5-Do you sometimes play with your smartphone while people are talking to you?
Again, sometimes ok (depends on the importance of the conversation) Idle chatter with friends while hanging around? What’s wrong with a little game at the same time?
6-Do you constantly find new uses for your smartphone to legitimize your attachment?
Is it that or is it just that their are often new interesting uses that pop up? People are busting their brains trying to find new uses for it for you to buy.
7-Do you check your smartphone while watching a movie at the cinema?

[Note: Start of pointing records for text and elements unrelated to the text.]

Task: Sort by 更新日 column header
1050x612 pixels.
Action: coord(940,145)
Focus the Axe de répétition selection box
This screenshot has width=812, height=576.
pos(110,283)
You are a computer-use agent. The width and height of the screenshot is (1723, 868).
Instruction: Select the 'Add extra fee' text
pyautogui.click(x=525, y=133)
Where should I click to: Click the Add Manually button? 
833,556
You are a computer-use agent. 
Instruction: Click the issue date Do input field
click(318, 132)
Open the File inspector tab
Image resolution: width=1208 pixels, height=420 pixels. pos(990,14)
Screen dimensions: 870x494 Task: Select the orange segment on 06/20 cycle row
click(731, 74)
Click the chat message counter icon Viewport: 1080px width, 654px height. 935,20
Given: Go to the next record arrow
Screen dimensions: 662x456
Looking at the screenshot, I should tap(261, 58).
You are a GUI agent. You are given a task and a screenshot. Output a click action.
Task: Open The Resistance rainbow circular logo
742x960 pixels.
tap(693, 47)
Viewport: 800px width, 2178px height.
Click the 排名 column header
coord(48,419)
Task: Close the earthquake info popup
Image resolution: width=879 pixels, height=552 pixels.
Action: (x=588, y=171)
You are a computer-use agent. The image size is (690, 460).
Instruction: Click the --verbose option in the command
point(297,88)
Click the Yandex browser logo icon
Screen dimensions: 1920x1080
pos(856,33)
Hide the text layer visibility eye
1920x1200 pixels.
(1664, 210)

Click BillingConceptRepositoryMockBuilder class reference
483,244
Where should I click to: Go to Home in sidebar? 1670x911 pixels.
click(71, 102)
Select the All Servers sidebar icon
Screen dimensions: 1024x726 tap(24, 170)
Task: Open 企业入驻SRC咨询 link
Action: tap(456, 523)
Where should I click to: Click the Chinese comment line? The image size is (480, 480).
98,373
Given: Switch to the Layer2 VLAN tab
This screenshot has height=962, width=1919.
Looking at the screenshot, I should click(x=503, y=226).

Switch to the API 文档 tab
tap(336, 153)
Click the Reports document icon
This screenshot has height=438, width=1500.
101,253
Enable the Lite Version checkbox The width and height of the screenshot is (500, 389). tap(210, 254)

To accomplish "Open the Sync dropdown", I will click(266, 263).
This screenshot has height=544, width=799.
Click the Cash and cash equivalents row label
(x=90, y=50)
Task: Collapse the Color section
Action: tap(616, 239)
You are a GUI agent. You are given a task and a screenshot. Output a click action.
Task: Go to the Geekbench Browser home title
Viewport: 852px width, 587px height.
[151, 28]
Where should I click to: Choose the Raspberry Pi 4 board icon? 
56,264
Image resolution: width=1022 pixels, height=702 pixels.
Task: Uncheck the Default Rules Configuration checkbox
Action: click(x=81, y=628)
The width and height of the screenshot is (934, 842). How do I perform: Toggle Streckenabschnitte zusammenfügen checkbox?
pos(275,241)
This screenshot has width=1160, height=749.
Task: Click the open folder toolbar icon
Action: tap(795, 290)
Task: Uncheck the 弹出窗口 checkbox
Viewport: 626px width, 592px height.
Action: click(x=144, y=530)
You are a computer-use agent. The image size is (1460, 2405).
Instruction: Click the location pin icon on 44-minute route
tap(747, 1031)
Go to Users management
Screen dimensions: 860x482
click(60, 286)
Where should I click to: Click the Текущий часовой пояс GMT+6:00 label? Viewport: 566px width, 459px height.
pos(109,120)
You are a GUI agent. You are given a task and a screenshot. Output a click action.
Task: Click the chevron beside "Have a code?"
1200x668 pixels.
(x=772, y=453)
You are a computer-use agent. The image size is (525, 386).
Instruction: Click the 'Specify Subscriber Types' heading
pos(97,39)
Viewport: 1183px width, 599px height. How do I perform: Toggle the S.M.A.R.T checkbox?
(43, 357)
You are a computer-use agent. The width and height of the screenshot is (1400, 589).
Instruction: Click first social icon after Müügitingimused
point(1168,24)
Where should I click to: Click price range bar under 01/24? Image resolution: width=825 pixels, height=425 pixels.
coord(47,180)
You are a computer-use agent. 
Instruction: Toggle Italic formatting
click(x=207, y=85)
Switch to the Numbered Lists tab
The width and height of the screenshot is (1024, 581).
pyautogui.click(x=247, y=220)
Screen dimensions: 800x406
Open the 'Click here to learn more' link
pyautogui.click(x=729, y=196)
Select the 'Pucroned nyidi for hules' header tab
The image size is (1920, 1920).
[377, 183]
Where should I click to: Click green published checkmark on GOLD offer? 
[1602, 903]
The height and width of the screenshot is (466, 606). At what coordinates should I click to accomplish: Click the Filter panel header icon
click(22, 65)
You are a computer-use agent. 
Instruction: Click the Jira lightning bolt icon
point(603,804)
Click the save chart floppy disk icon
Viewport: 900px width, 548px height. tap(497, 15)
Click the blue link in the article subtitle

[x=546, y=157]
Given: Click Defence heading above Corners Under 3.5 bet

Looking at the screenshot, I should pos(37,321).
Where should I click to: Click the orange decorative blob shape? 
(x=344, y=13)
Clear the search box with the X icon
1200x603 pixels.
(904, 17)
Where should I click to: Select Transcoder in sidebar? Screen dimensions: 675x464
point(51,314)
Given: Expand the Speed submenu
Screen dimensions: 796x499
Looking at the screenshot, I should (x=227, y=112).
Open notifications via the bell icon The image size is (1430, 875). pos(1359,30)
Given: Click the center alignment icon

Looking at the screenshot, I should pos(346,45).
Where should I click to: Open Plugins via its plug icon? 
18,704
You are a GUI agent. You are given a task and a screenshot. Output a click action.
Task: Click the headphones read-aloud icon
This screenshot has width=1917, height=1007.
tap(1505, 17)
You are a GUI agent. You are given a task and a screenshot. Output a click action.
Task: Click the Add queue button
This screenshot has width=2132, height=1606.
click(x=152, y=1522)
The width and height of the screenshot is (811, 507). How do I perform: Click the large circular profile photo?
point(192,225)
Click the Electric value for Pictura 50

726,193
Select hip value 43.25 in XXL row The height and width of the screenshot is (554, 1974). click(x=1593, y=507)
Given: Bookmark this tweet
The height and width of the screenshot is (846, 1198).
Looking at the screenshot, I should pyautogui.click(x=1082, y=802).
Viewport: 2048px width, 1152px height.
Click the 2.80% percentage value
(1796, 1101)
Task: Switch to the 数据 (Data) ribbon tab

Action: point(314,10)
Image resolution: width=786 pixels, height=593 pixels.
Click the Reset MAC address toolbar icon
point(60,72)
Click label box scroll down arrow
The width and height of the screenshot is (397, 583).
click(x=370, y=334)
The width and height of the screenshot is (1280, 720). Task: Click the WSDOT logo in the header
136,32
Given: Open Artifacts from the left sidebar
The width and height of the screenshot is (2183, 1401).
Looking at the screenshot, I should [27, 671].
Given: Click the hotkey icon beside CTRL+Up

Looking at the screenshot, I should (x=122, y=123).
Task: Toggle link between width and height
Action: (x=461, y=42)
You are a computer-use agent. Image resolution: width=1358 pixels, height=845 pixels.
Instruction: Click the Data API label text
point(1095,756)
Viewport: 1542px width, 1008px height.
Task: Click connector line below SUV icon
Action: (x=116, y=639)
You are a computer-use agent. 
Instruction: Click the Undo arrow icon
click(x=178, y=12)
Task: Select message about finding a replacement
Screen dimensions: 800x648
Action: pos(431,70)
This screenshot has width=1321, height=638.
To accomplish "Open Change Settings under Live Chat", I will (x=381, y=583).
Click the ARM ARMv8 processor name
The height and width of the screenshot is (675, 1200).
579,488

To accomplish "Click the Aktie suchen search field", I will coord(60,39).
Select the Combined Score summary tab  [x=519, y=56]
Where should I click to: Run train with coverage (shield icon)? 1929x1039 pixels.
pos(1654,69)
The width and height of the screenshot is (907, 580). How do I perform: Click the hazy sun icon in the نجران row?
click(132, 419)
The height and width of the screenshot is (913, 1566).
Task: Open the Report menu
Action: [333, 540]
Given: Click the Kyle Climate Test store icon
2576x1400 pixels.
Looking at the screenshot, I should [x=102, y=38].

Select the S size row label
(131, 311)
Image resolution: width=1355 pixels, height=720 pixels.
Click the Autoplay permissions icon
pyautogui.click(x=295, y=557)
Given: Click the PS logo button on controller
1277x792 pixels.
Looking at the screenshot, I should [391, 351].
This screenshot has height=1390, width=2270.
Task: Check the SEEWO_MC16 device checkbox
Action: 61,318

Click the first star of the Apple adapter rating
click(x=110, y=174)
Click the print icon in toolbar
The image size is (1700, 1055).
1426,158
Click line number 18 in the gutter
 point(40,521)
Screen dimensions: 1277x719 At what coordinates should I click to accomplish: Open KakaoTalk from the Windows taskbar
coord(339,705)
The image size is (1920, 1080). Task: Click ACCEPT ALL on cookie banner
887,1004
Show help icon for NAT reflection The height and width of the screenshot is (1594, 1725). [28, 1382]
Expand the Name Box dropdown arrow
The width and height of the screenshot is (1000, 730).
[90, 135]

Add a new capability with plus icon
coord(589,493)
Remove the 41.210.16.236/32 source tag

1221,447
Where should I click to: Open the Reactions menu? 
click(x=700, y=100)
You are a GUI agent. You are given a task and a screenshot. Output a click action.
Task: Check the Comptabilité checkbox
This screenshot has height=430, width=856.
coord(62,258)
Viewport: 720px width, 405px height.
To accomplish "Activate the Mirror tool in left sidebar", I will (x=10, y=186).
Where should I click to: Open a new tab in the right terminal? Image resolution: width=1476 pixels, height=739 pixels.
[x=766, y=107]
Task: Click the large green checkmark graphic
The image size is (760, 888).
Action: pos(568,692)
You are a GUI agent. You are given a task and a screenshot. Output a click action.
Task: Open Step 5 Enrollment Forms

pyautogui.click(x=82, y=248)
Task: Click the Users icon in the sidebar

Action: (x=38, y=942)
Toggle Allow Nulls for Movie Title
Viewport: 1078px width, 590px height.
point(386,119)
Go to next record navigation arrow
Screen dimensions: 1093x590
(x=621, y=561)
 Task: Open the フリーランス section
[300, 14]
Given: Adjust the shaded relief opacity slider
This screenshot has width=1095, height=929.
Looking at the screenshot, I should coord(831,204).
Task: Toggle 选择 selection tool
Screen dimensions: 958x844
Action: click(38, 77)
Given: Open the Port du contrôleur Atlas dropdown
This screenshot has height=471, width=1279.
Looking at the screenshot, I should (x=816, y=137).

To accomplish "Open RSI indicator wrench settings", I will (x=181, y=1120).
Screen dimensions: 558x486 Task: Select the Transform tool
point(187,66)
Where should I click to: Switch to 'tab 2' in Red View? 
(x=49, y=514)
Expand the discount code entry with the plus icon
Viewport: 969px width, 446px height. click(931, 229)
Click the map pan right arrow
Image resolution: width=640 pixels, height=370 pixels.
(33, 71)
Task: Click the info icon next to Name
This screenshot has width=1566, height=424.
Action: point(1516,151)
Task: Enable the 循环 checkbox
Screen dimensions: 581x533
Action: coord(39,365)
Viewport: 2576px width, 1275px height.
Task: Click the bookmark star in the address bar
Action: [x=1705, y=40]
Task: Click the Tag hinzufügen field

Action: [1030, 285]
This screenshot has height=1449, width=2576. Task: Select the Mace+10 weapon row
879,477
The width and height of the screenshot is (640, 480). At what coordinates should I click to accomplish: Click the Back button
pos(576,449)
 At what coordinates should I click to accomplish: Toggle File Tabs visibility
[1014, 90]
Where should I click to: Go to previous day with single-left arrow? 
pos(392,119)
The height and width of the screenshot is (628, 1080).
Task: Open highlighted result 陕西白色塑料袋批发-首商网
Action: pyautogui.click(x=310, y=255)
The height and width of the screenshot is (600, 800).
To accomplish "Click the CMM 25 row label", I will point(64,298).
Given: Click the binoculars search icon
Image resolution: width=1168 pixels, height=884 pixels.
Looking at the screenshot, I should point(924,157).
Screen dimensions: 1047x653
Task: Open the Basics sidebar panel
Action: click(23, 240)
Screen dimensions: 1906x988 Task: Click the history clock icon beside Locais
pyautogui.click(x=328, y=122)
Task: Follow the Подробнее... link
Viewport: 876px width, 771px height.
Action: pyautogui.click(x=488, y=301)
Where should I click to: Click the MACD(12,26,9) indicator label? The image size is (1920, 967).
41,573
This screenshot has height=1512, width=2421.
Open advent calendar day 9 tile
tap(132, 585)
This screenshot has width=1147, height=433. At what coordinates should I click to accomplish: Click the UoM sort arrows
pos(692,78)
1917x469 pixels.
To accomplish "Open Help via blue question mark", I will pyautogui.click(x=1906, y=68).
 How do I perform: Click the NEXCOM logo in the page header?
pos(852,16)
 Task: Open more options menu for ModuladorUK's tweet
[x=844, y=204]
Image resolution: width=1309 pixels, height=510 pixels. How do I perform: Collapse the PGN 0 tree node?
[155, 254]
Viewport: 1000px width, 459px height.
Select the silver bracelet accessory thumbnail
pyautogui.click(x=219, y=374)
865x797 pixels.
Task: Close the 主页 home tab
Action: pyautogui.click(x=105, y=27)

Ok, I don’t do that. I know some people who do, but mainly because they do it at home too and can’t just watch a movie. I like movies so I don’t.
8-Do you refuse to ever turn your smartphone off?
Why would you? I mean they’re made to not need it. Would you ever plug your landline off? That doesn’t make sense.
9-Do you keep your smartphone visible and within reach at all times?
1 – it’s an expensive piece of technology, that contains your info and is easily stealable. You better keep it visible.
2 – At home it can be different, but at work, when using it to keep in touch with your family etc, what is wrong with that?
10-Do you sometimes just look at your smartphone even although it isn’t doing anything?
Those things are made to attract just by their design, that’s how they get people to buy them so often even though their old ones worked fine. Blame the designers! I sometimes see people on the train or whatever just looking at their app drawer and scrolling pages and quite frankly that makes me sad. I just want to tell them about great games they could be playing on it instead.
11-Do you panic when you misplace your phone, even for a minute?
12-Do you have to charge your smartphone more than once a day?
No, but I’m lucky to have a phone with good battery life. Not everyone has that chance!
That said, here’s a list of things that would really be worrying:
1- Would you rather stay home on your phone than go out and do something new?
2- Do you spend more than 100 $ a month on apps and content?
3- Have you ever left an event /workplace /went home because you realized you forgot your phone?
4- Have you ever compromised your real life relationships for things you do on your phone?
5- Do you find that you crave the next version of hardware even though all you do is facebook and angry birds, and that they both work on a 2010 low end device?
6- Have you ever had to borrow money or take it from savings to buy phone related things?
7- Would any aspect of your life really be affected by not having your phone with you? (If you answer no to this but still feel the need to have your phone with you at all times, it might be a problem.)
8- Did you give up hobbies or activities since you’ve been interested in phones?
Answer these and you might actually have to worry.